(begin)

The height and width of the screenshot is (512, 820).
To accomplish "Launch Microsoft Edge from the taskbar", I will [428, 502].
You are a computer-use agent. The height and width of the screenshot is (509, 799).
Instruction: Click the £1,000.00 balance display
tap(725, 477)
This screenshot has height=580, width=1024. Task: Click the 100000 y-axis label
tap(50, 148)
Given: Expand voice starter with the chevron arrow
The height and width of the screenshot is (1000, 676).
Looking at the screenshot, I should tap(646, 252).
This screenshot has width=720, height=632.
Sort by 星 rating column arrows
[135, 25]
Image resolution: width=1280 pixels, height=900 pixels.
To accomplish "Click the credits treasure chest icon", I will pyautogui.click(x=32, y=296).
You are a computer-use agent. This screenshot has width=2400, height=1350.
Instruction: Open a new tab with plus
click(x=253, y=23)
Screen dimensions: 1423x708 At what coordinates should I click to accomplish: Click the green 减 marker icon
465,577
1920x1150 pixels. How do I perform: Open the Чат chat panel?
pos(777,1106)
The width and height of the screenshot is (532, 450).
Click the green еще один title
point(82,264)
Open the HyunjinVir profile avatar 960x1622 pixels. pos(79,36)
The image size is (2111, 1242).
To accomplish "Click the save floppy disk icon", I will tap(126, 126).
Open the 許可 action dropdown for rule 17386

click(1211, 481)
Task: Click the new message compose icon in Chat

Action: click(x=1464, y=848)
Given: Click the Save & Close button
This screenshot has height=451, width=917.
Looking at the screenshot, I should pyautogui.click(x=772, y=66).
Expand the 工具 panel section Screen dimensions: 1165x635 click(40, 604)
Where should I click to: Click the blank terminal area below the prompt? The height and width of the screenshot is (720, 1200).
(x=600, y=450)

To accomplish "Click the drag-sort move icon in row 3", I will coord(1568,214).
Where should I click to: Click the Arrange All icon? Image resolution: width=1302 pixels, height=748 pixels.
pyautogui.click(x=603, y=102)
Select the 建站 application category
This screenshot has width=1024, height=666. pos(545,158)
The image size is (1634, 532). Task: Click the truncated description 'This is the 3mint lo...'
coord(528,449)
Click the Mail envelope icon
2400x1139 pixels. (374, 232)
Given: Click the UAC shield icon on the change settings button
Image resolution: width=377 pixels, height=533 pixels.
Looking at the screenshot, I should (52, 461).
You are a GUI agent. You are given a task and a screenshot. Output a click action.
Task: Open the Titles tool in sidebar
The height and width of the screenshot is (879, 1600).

(end)

• **TASK DESCRIPTION**:
Please rewrite the listing above with every "icon" changed to "symbol" and all other text left as it is.

• **OUTPUT**:
The height and width of the screenshot is (512, 820).
To accomplish "Launch Microsoft Edge from the taskbar", I will [428, 502].
You are a computer-use agent. The height and width of the screenshot is (509, 799).
Instruction: Click the £1,000.00 balance display
tap(725, 477)
This screenshot has height=580, width=1024. Task: Click the 100000 y-axis label
tap(50, 148)
Given: Expand voice starter with the chevron arrow
The height and width of the screenshot is (1000, 676).
Looking at the screenshot, I should tap(646, 252).
This screenshot has width=720, height=632.
Sort by 星 rating column arrows
[135, 25]
Image resolution: width=1280 pixels, height=900 pixels.
To accomplish "Click the credits treasure chest symbol", I will pyautogui.click(x=32, y=296).
You are a computer-use agent. This screenshot has width=2400, height=1350.
Instruction: Open a new tab with plus
click(x=253, y=23)
Screen dimensions: 1423x708 At what coordinates should I click to accomplish: Click the green 减 marker symbol
465,577
1920x1150 pixels. How do I perform: Open the Чат chat panel?
pos(777,1106)
The width and height of the screenshot is (532, 450).
Click the green еще один title
point(82,264)
Open the HyunjinVir profile avatar 960x1622 pixels. pos(79,36)
The image size is (2111, 1242).
To accomplish "Click the save floppy disk symbol", I will tap(126, 126).
Open the 許可 action dropdown for rule 17386

click(1211, 481)
Task: Click the new message compose symbol in Chat

Action: click(x=1464, y=848)
Given: Click the Save & Close button
This screenshot has height=451, width=917.
Looking at the screenshot, I should pyautogui.click(x=772, y=66).
Expand the 工具 panel section Screen dimensions: 1165x635 click(40, 604)
Where should I click to: Click the blank terminal area below the prompt? The height and width of the screenshot is (720, 1200).
(x=600, y=450)

To accomplish "Click the drag-sort move symbol in row 3", I will coord(1568,214).
Where should I click to: Click the Arrange All symbol? Image resolution: width=1302 pixels, height=748 pixels.
pyautogui.click(x=603, y=102)
Select the 建站 application category
This screenshot has width=1024, height=666. pos(545,158)
The image size is (1634, 532). Task: Click the truncated description 'This is the 3mint lo...'
coord(528,449)
Click the Mail envelope symbol
2400x1139 pixels. (374, 232)
Given: Click the UAC shield symbol on the change settings button
Image resolution: width=377 pixels, height=533 pixels.
Looking at the screenshot, I should (52, 461).
You are a GUI agent. You are given a task and a screenshot. Output a click action.
Task: Open the Titles tool in sidebar
The height and width of the screenshot is (879, 1600).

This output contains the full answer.